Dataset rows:
•••••

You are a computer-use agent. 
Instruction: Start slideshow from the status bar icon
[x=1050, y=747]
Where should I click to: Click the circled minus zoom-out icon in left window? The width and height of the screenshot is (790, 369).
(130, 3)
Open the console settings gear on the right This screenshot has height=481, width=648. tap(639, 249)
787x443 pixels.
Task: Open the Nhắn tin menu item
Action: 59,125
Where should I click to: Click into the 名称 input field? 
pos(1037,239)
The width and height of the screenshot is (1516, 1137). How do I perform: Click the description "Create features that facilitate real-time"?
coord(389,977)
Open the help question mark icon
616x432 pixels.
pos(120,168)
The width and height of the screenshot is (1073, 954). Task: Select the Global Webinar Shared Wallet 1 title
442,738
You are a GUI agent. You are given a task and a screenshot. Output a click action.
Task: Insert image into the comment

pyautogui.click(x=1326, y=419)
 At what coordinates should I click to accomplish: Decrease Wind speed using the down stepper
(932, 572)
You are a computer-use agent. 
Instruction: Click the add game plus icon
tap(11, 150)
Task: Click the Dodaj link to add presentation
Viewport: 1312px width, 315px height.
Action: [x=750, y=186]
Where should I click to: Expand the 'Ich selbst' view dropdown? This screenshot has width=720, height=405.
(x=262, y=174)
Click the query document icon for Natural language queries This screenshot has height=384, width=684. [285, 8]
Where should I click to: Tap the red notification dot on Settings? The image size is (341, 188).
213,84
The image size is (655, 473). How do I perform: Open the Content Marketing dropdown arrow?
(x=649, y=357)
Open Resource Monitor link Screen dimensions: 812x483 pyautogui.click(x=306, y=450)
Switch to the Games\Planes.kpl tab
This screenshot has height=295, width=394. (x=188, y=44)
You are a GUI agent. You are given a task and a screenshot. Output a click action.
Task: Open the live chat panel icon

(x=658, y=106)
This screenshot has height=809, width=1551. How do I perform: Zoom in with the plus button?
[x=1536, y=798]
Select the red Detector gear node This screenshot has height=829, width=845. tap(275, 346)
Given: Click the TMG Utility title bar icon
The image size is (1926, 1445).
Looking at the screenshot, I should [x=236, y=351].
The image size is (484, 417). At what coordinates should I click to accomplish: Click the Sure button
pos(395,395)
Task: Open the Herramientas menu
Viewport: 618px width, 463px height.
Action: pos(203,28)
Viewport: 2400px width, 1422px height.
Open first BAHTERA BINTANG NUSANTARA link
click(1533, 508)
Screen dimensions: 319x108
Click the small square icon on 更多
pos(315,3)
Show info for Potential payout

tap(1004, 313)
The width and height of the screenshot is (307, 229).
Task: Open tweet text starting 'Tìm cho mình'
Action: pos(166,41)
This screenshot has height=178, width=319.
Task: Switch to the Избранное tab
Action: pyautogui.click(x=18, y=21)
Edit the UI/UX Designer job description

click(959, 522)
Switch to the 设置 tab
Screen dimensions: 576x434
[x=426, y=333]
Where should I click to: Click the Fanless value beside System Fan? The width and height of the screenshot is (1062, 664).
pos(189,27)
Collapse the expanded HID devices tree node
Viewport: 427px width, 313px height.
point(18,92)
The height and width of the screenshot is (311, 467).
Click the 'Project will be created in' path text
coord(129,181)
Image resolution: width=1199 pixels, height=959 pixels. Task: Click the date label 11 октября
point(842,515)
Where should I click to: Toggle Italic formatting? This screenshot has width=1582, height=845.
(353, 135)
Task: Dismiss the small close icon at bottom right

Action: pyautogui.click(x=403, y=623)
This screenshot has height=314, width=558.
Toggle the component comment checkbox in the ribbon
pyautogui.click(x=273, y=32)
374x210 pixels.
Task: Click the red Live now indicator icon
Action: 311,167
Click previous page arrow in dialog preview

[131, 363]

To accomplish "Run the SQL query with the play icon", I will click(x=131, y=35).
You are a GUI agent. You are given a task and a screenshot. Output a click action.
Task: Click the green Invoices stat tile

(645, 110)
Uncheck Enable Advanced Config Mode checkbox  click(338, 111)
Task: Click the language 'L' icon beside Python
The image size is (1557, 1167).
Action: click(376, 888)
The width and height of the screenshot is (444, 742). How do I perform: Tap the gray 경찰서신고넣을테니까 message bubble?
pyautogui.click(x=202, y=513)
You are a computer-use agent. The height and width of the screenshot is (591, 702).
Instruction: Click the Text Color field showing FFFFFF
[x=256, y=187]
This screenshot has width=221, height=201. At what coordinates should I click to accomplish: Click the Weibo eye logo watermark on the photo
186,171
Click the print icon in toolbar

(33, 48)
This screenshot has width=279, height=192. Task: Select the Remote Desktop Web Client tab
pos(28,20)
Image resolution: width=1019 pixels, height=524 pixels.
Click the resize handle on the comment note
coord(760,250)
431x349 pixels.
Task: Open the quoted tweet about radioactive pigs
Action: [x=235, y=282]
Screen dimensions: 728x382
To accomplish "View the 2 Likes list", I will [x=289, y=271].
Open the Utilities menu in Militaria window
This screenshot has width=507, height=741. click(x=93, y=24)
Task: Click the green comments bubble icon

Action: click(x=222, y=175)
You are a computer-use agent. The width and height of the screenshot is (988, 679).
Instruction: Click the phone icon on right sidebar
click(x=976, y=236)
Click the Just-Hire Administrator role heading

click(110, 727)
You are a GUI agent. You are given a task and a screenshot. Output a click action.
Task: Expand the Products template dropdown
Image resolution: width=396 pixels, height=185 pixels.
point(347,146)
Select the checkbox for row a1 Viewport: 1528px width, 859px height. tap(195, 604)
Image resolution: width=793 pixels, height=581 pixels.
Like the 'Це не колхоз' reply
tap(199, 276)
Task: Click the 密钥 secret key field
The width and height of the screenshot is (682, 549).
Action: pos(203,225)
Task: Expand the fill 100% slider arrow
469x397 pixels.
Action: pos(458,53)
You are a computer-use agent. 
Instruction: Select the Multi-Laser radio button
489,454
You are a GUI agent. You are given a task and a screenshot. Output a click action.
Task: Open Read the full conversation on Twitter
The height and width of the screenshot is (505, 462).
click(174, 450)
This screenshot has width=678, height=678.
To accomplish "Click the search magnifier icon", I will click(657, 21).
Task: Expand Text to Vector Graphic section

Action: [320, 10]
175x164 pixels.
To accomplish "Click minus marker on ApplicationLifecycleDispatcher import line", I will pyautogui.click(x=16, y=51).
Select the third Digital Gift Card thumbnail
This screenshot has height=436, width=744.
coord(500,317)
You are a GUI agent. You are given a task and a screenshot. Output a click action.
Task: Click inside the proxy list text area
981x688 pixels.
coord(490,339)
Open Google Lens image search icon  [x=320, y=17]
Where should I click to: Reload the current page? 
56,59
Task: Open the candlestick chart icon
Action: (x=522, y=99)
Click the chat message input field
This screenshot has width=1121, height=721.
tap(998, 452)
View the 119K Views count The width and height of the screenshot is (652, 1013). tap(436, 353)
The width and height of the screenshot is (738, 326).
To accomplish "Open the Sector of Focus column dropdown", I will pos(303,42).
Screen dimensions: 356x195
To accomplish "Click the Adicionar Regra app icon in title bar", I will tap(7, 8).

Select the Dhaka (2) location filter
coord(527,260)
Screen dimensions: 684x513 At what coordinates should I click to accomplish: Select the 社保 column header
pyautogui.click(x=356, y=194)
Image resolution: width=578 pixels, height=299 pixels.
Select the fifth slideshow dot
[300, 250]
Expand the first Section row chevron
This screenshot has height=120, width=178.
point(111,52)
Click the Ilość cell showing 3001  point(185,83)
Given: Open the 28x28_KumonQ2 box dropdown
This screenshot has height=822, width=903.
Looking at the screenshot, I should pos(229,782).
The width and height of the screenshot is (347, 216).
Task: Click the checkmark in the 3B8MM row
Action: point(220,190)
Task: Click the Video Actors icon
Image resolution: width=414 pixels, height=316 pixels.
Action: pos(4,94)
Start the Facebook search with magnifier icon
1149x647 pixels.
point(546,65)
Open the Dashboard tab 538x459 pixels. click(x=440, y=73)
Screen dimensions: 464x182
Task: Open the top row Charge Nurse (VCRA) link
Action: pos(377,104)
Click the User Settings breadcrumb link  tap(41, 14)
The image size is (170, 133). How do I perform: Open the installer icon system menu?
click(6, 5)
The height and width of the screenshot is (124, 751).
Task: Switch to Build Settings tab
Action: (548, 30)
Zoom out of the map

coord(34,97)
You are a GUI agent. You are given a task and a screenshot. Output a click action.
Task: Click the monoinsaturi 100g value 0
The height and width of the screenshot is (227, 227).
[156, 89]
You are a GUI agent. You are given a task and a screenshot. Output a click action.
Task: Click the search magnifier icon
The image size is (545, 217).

•••••

**Written instruction**
Reproduce verbatim the lines of the listing from the line containing "Where should I click to: Tap" through the line containing "Open Resource Monitor", inclusive of both.

**Exercise answer**
Where should I click to: Tap the red notification dot on Settings? The image size is (341, 188).
213,84
The image size is (655, 473). How do I perform: Open the Content Marketing dropdown arrow?
(x=649, y=357)
Open Resource Monitor link Screen dimensions: 812x483 pyautogui.click(x=306, y=450)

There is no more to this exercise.